2022 Minnesota's 4th congressional district election
| Party |  | Candidate | Votes | % |
|---|---|---|---|---|
|  | Democratic (DFL) | Betty McCollum (incumbent) | 200,055 | 67.6 |
|  | Republican | May Lor Xiong | 95,493 | 32.3 |
|  | Write-in |  | 425 | 0.1 |
| Total votes |  |  | 295,973 | 100.0 |
|  | Democratic (DFL) hold |  |  |  |

== District 5 ==

The 5th district encompasses eastern Hennepin County, including all of Minneapolis and the cities of St. Louis Park, Richfield, Crystal, Robbinsdale, Golden Valley, New Hope, and Fridley. The incumbent was Democrat Ilhan Omar, who was reelected with 64.3% of the vote in 2020.

The 5th district had the fewest number of total votes in the general election out of all of Minnesota's congressional districts. Conversely, it featured the greatest number of total votes cast in the district's competitive primary election compared to other districts in the state.
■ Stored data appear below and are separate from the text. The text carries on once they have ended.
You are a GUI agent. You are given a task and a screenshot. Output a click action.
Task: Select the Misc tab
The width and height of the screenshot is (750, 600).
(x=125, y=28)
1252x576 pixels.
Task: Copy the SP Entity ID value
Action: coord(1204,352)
=== Democratic primary ===

==== Candidates ====

===== Nominee =====
- Ilhan Omar, incumbent U.S. representative

===== Eliminated in primary =====
- A. J. Kern, land planner and perennial candidate
- Albert Ross, construction contractor
- Don Samuels, former Minneapolis City Councillor
- Nate Schluter

==== Polling ====

| Poll source | Date(s) administered | Sample size | Margin of error | Ilhan Omar | Don Samuels | Khanh Tran | Undecided |
|---|---|---|---|---|---|---|---|
| Change Research (D) | May 27 – June 3, 2022 | 754 (LV) | ± 3.9% | 60% | 17% | 1% | 21% |

==== Results ====

Results by precinct:

Democratic–Farmer–Labor primary results
| Party |  | Candidate | Votes | % |
|---|---|---|---|---|
|  | Democratic (DFL) | Ilhan Omar (incumbent) | 57,683 | 50.3 |
|  | Democratic (DFL) | Don Samuels | 55,217 | 48.2 |
|  | Democratic (DFL) | Nate Schluter | 671 | 0.6 |
|  | Democratic (DFL) | A. J. Kern | 519 | 0.5 |
|  | Democratic (DFL) | Albert Ross | 477 | 0.4 |
| Total votes |  |  | 114,567 | 100.0 |

=== Republican primary ===

==== Candidates ====

===== Nominee =====
- Cicely Davis, businesswoman

===== Eliminated in primary =====
- Guy Gaskin
- Royce White, MMA fighter and former NBA player

===== Disqualified =====
- Shukri Abdirahman, U.S. Army veteran

==== Results ====

Republican primary results
| Party |  | Candidate | Votes | % |
|---|---|---|---|---|
|  | Republican | Cicely Davis | 4,765 | 48.0 |
|  | Republican | Royce White | 3,689 | 37.2 |
|  | Republican | Guy Gaskin | 1,476 | 14.9 |
| Total votes |  |  | 9,930 | 100.0 |

=== General election ===

==== Predictions ====

| Source | Ranking | As of |
|---|---|---|
| The Cook Political Report | Solid D | February 10, 2022 |
| Inside Elections | Solid D | April 7, 2022 |
| Sabato's Crystal Ball | Safe D | February 16, 2022 |
| Politico | Solid D | April 5, 2022 |
| RCP | Safe D | June 9, 2022 |
| Fox News | Solid D | July 11, 2022 |
| DDHQ | Solid D | July 20, 2022 |
| 538 | Solid D | June 30, 2022 |
| The Economist | Safe D | September 28, 2022 |

==== Results ====

2022 Minnesota's 5th congressional district election
| Party |  | Candidate | Votes | % |
|---|---|---|---|---|
|  | Democratic (DFL) | Ilhan Omar (incumbent) | 214,224 | 74.3 |
|  | Republican | Cicely Davis | 70,702 | 24.5 |
|  | Write-in |  | 3,280 | 1.1 |
| Total votes |  |  | 288,206 | 100.0 |
|  | Democratic (DFL) hold |  |  |  |

== District 6 ==

The 6th district encompasses the northern suburbs and exurbs of Minneapolis, including all of Benton, Sherburne, and Wright counties and parts of Anoka, Carver, Stearns, and Washington counties. The incumbent was Republican Tom Emmer, who was reelected with 65.7% of the vote in 2020.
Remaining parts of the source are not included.